Hospice care in the Netherlands is provided in three different types of hospice facilities: volunteer-driven hospices (VDH), stand-alone hospices (SAHs) and hospice unit nursing homes (HU). The organisational structures range from care directed by trained volunteers in VDH to care provided by multiprofessional teams in SAH and HU units.
This study aims to characterise the patient populations who access Dutch hospices and describe the patient profiles in different hospice types.
A retrospective cohort study using clinical records of adult hospice inpatients in 2017–2018 from a random national sample of hospices.
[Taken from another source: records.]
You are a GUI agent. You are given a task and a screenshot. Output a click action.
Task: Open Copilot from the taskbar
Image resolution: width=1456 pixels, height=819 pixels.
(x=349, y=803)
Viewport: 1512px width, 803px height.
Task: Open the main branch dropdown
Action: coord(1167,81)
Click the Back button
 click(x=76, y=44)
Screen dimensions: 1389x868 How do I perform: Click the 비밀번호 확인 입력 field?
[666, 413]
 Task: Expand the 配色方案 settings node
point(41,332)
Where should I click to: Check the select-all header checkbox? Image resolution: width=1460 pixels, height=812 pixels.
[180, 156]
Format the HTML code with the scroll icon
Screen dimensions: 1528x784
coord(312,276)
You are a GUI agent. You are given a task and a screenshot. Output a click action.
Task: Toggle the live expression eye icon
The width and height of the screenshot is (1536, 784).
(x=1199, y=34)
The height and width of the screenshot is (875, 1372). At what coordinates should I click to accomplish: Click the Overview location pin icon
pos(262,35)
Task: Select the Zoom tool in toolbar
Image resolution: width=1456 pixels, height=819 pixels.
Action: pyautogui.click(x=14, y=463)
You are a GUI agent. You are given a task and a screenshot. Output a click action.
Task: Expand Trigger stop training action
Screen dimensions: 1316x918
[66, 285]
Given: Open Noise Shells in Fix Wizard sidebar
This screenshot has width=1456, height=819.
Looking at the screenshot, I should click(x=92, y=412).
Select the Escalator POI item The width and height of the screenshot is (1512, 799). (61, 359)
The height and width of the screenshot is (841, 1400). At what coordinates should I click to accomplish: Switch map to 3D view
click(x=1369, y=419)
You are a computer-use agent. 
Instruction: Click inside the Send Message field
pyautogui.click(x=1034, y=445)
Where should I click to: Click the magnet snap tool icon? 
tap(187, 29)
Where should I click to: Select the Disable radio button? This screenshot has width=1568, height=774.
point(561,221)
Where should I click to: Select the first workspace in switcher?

In total 803 patients were included from 51 hospices, mean age 76.1 (SD 12.4). 78% of patients had a primary diagnosis of cancer, 3% identified as non-Dutch cultural background and 17% were disorientated on admission. At admission, all patients were perceived to have physical needs. Psychological needs were reported in 37%, 36% and 34%, social needs by 53%, 52% and 62%, and existential needs by 23%, 30% and 18% of patients in VDH, SAH, HU units, respectively. 24%, 29% and 27% of patients from VDHs, SAHs and HUs had care needs in three dimensions, and 4%, 6% and 3% in all four dimensions.
People who access Dutch hospices predominantly have cancer, and have a range of physical, psychological, social and existential needs, without substantial differences between hospice types. Patients with non-malignant disease and non-Dutch cultural backgrounds are less likely to access hospice care, and future policy would ideally focus on facilitating their involvement.